# Job:
Gather every line in the data below that contains the string "Open". Copy each one word for word.

# Element and text location data:
··········

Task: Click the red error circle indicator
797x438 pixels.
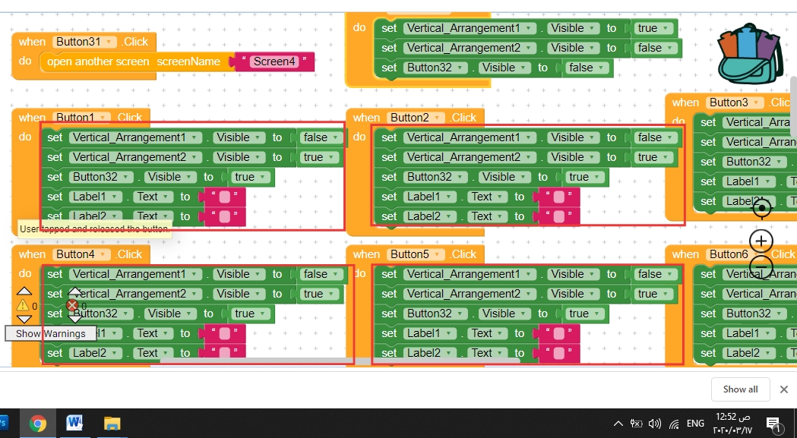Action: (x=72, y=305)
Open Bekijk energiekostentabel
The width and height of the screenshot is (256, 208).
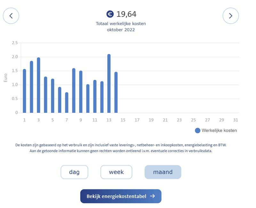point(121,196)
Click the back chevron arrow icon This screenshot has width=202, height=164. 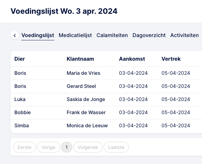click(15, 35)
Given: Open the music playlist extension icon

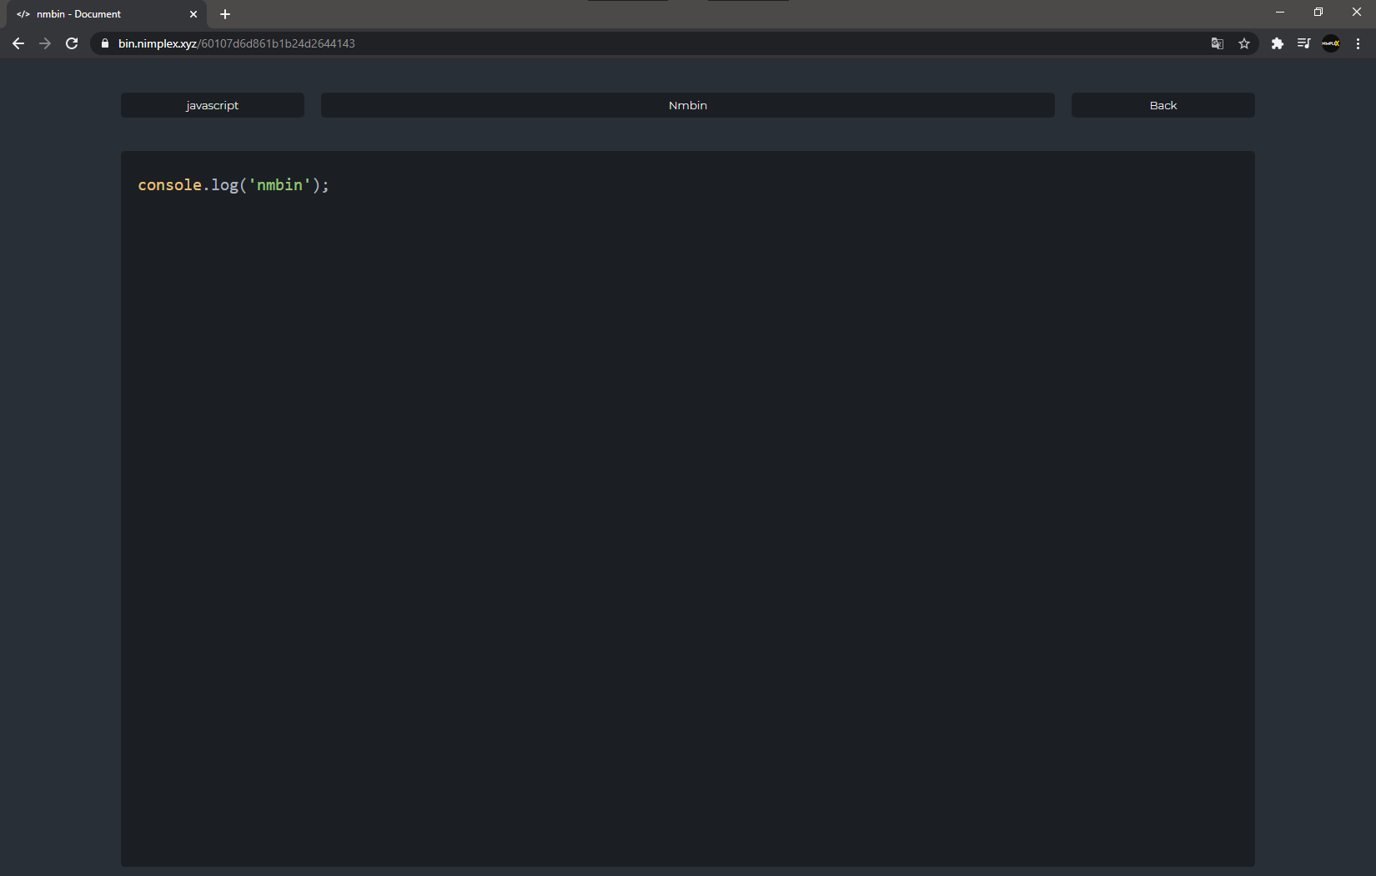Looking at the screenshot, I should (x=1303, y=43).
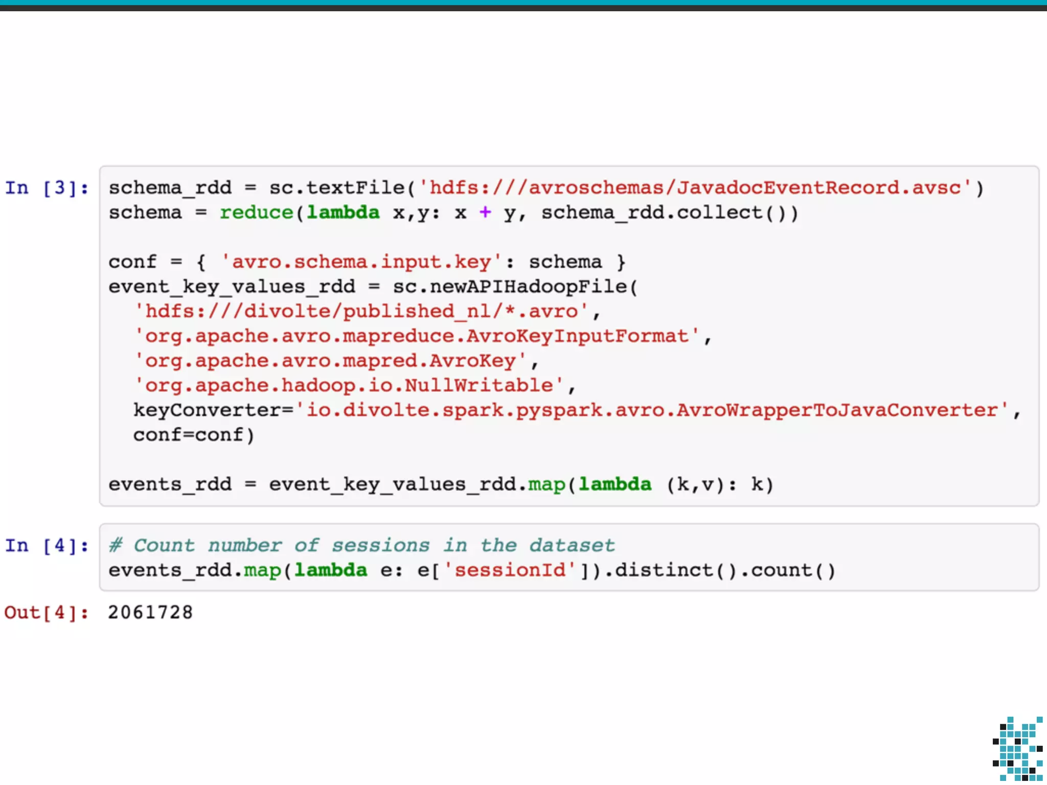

··········

# Reply:
Open Bekijk energiekostentabel
Given: Open the music playlist extension icon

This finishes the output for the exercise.